ParaView's ability to process and visualize massive datasets is based on VTK's streaming functionality. In ParaView, identical copies of the visualization pipeline are run on many machines and each pipeline is asked to process a different small portion, or piece, of the input data. Together the machines process the entire dataset simultaneously, and no machine ever exceeds the capacity of its local RAM.

 

Refinement at work in the analysis of a 3600x2400x42 chlorofluorocarbon (CFC) concentration simulation study, being performed on a 32-bit laptop PC. Yellow outlines identify “pieces”. At this point, ParaView has progressed seven levels down into a nine level deep piece refinement tree. Blue outlines show individual cells. At the lowest level cells are already at sub-pixel resolution.

VTK's ability to break up data is called streaming, because when the data can be divided it is also possible to iterate over the pieces. In data parallel processing you stretch the problem over a larger amount of RAM whereas in streaming you stretch the problem over a longer time. Iterative streamed rendering proceeds, for example, by rendering each piece in turn without clearing the color or depth buffer, using the persistent Z-buffer to resolve occlusion for individual triangles both within a piece and across pieces. In practice, streaming and data parallel processing are orthogonal and can be combined by dividing the problem into P sets of I pieces.

In many computational processes and especially rendering, it is often the case that only a small fraction of the entire data contributes to the end result. Prioritized streaming processes only those pieces that contribute to the final result (ignoring pieces that are off-screen, for example) and processes them in a most important (i.e. nearest to the camera) to least important order. This variation of streaming has great benefits including eliminating unnecessary processing and IO [1] and providing more immediate feedback to the user to speed the data discovery process [2]. Prioritized streaming is the basis for the experimental branded application called StreamingParaView. StreamingParaView was first introduced in ParaView 3.6.

VTK's streaming has an interesting feature in that it’s possible to ask for data in arbitrarily small chunks.
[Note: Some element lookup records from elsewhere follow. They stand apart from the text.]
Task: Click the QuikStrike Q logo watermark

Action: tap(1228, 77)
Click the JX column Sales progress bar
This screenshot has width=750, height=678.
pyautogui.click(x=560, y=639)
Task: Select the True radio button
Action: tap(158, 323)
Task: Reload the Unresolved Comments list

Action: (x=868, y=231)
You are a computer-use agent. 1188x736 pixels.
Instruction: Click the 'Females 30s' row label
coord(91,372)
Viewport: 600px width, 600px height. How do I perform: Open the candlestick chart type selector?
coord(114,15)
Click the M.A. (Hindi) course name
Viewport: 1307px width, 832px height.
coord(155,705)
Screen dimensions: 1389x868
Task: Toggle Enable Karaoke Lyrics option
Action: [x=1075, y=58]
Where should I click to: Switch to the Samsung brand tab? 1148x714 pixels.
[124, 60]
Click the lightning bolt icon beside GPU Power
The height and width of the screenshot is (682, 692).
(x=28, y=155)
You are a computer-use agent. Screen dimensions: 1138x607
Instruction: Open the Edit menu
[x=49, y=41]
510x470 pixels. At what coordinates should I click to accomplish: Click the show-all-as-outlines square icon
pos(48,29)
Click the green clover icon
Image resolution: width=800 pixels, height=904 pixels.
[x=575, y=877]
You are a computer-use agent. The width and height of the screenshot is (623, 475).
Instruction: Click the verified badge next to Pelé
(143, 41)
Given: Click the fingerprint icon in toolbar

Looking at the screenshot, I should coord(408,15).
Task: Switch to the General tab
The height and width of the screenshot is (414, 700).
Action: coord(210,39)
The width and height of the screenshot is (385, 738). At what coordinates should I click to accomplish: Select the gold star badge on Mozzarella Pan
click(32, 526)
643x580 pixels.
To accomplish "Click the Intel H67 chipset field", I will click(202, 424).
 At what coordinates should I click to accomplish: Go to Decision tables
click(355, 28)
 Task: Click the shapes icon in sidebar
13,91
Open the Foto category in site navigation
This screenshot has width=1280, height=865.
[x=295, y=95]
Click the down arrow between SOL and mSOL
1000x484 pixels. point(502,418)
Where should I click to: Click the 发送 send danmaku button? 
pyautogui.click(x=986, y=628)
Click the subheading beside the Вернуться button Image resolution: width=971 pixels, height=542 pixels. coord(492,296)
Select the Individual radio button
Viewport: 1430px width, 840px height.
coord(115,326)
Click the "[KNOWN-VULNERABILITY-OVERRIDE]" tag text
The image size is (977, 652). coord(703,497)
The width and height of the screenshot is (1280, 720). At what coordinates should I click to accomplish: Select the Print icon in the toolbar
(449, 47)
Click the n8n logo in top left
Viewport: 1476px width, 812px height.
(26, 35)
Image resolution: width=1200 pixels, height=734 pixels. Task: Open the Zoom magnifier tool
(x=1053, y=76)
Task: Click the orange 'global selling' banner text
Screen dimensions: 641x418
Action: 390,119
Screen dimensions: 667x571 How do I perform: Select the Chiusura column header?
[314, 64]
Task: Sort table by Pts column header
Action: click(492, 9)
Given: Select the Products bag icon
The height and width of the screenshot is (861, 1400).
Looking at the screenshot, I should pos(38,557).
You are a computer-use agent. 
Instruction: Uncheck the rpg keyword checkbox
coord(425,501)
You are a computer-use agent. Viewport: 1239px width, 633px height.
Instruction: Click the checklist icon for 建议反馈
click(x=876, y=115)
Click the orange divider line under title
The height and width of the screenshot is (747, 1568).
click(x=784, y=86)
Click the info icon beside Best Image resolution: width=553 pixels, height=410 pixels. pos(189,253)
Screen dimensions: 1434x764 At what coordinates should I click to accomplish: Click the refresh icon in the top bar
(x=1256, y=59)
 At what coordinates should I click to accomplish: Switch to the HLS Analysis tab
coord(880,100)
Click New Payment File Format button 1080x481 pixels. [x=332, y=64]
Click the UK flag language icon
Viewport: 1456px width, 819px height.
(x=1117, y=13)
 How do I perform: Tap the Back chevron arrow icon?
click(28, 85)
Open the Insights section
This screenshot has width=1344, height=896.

Streaming is driven by asking for different pieces at the downstream end of the pipeline (ex vtkPolyDataMapper::SetPiece()). One asks for smaller pieces by asking for pieces out of a larger set (ex vtkPolyDataMapper::SetNumberOfPieces()). What is interesting about this is that as the chunk size decreases - assuming prioritization is in effect - the work done to produce a given visualization approaches the minimal amount necessary.

We recently added the ability to ask for data at differing resolution levels to VTK's streaming support. It is now possible to not only ask for arbitrary pieces, but also to ask for them at arbitrary resolutions. The mechanics are similar to VTK's temporal support [3]. One asks the pipeline to provide data at a given requested resolution. This request is a dimensionless number that ranges from 0.0 meaning lowest resolution to 1.0 meaning full resolution. If unspecified, full resolution is assumed. The request travels up the pipeline to the reader, which decides how to interpret this number. Structured data sources use the resolution to choose how coarsely to subsample in the i, j and k dimensions and adjust their x, y and z spacing to compensate accordingly. As in the temporal pipeline, the result is free to vary from what was requested. To support this, the reader inserts a resolution answer key into the data it produces, which then travels back down the pipeline to the requester.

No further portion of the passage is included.